- [EXERCISE DESCRIPTION]: Repeat every one of the rows below verbatim.

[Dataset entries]
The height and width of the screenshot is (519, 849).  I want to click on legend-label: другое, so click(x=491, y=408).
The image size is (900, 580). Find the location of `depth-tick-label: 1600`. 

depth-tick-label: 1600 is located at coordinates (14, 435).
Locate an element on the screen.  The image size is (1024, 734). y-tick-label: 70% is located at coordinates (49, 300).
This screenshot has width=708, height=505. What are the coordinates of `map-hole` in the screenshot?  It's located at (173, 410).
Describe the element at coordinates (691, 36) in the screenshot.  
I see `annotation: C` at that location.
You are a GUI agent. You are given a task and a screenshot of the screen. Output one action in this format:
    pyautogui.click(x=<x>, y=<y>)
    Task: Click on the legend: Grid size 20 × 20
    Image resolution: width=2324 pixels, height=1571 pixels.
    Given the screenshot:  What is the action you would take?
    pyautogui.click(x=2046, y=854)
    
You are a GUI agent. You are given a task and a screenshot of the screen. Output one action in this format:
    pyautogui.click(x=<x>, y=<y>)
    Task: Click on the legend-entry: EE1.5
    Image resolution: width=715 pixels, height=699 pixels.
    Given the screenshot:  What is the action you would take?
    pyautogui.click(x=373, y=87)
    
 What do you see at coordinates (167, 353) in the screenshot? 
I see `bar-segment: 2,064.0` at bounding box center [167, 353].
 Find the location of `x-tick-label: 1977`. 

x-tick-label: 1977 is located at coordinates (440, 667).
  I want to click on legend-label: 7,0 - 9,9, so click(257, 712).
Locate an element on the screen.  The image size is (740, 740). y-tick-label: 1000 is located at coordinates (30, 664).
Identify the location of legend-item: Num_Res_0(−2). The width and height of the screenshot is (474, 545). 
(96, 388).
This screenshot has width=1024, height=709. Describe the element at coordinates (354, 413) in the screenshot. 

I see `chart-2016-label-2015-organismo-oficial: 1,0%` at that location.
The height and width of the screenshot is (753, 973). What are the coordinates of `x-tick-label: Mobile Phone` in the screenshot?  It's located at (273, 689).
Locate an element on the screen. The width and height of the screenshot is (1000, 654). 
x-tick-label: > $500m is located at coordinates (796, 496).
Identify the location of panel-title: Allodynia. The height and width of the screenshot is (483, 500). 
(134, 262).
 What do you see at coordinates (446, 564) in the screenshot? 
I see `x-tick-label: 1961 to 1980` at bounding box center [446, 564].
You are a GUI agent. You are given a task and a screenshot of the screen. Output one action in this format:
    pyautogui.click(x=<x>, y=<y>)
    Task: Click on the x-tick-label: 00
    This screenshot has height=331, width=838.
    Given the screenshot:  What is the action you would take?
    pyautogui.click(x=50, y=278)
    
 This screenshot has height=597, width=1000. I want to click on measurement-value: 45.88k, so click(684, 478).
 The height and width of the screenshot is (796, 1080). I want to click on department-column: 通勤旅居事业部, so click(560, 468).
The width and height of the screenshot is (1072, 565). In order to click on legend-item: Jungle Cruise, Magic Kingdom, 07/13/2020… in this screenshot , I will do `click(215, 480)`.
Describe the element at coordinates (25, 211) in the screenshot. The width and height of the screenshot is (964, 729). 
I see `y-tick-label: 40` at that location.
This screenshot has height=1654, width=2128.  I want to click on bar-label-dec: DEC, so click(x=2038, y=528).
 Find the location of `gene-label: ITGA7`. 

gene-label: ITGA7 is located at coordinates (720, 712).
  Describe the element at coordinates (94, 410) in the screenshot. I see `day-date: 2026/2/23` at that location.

- [ANSWER TO THE EXERCISE]:
The height and width of the screenshot is (519, 849).  I want to click on legend-label: другое, so click(x=491, y=408).
The image size is (900, 580). Find the location of `depth-tick-label: 1600`. 

depth-tick-label: 1600 is located at coordinates (14, 435).
Locate an element on the screen.  The image size is (1024, 734). y-tick-label: 70% is located at coordinates (49, 300).
This screenshot has width=708, height=505. What are the coordinates of `map-hole` in the screenshot?  It's located at (173, 410).
Describe the element at coordinates (691, 36) in the screenshot.  
I see `annotation: C` at that location.
You are a GUI agent. You are given a task and a screenshot of the screen. Output one action in this format:
    pyautogui.click(x=<x>, y=<y>)
    Task: Click on the legend: Grid size 20 × 20
    Image resolution: width=2324 pixels, height=1571 pixels.
    Given the screenshot:  What is the action you would take?
    pyautogui.click(x=2046, y=854)
    
You are a GUI agent. You are given a task and a screenshot of the screen. Output one action in this format:
    pyautogui.click(x=<x>, y=<y>)
    Task: Click on the legend-entry: EE1.5
    Image resolution: width=715 pixels, height=699 pixels.
    Given the screenshot:  What is the action you would take?
    pyautogui.click(x=373, y=87)
    
 What do you see at coordinates (167, 353) in the screenshot? 
I see `bar-segment: 2,064.0` at bounding box center [167, 353].
 Find the location of `x-tick-label: 1977`. 

x-tick-label: 1977 is located at coordinates (440, 667).
  I want to click on legend-label: 7,0 - 9,9, so click(257, 712).
Locate an element on the screen.  The image size is (740, 740). y-tick-label: 1000 is located at coordinates (30, 664).
Identify the location of legend-item: Num_Res_0(−2). The width and height of the screenshot is (474, 545). 
(96, 388).
This screenshot has width=1024, height=709. Describe the element at coordinates (354, 413) in the screenshot. 

I see `chart-2016-label-2015-organismo-oficial: 1,0%` at that location.
The height and width of the screenshot is (753, 973). What are the coordinates of `x-tick-label: Mobile Phone` in the screenshot?  It's located at (273, 689).
Locate an element on the screen. The width and height of the screenshot is (1000, 654). 
x-tick-label: > $500m is located at coordinates (796, 496).
Identify the location of panel-title: Allodynia. The height and width of the screenshot is (483, 500). 
(134, 262).
 What do you see at coordinates (446, 564) in the screenshot? 
I see `x-tick-label: 1961 to 1980` at bounding box center [446, 564].
You are a GUI agent. You are given a task and a screenshot of the screen. Output one action in this format:
    pyautogui.click(x=<x>, y=<y>)
    Task: Click on the x-tick-label: 00
    This screenshot has height=331, width=838.
    Given the screenshot:  What is the action you would take?
    pyautogui.click(x=50, y=278)
    
 This screenshot has height=597, width=1000. I want to click on measurement-value: 45.88k, so click(684, 478).
 The height and width of the screenshot is (796, 1080). I want to click on department-column: 通勤旅居事业部, so click(560, 468).
The width and height of the screenshot is (1072, 565). In order to click on legend-item: Jungle Cruise, Magic Kingdom, 07/13/2020… in this screenshot , I will do `click(215, 480)`.
Describe the element at coordinates (25, 211) in the screenshot. The width and height of the screenshot is (964, 729). 
I see `y-tick-label: 40` at that location.
This screenshot has height=1654, width=2128.  I want to click on bar-label-dec: DEC, so click(x=2038, y=528).
 Find the location of `gene-label: ITGA7`. 

gene-label: ITGA7 is located at coordinates (720, 712).
  Describe the element at coordinates (94, 410) in the screenshot. I see `day-date: 2026/2/23` at that location.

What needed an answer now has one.